* AVAILABLE DATA
-------------------------

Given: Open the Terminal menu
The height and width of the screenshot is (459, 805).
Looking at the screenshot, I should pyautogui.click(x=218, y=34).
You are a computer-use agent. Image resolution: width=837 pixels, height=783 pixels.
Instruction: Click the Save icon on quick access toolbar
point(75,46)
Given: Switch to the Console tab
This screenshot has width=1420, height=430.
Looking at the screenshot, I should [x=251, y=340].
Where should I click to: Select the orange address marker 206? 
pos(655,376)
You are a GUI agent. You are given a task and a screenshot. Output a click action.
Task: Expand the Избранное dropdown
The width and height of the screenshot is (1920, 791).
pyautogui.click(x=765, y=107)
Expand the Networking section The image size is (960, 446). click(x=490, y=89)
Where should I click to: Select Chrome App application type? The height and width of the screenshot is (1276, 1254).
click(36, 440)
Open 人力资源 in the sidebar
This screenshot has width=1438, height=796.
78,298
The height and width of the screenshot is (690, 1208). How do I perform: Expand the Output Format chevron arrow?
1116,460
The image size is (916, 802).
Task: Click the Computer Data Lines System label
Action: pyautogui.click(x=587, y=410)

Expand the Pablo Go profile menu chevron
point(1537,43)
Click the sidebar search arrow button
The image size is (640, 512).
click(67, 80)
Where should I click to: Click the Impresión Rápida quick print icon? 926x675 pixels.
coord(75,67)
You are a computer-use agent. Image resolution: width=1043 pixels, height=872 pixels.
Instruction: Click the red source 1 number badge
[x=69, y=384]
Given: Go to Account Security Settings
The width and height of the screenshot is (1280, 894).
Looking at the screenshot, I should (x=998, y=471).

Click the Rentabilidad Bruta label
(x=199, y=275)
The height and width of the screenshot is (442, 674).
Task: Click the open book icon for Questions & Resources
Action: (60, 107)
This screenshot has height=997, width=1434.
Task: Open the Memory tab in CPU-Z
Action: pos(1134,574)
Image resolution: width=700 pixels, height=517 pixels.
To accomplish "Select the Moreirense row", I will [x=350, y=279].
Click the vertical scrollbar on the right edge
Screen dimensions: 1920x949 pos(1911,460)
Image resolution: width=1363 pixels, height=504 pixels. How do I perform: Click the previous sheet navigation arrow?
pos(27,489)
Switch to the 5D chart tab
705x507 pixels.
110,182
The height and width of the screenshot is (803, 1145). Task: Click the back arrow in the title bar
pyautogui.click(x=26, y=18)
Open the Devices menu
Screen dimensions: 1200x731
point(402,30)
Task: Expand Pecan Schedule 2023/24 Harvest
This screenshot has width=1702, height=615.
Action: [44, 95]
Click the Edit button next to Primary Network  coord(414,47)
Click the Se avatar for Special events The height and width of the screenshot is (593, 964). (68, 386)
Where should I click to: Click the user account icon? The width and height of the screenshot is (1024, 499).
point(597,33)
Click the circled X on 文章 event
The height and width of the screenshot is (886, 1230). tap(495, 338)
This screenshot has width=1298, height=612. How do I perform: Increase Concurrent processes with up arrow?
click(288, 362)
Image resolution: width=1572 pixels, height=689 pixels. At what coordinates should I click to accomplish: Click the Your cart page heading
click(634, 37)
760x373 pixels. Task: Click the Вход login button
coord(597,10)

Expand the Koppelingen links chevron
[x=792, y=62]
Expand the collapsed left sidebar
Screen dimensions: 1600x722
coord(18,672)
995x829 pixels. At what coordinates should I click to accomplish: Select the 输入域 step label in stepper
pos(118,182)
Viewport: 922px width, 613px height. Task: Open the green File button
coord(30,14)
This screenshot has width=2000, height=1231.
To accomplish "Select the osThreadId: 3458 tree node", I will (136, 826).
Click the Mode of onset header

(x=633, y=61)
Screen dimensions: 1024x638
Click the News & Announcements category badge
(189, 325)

-------------------------

* WHAT YOU SHOULD DO
Search the data above for "will" and copy every line where it turns up.

* ANSWER AREA
To accomplish "Select the Moreirense row", I will [x=350, y=279].
To accomplish "Select the osThreadId: 3458 tree node", I will (136, 826).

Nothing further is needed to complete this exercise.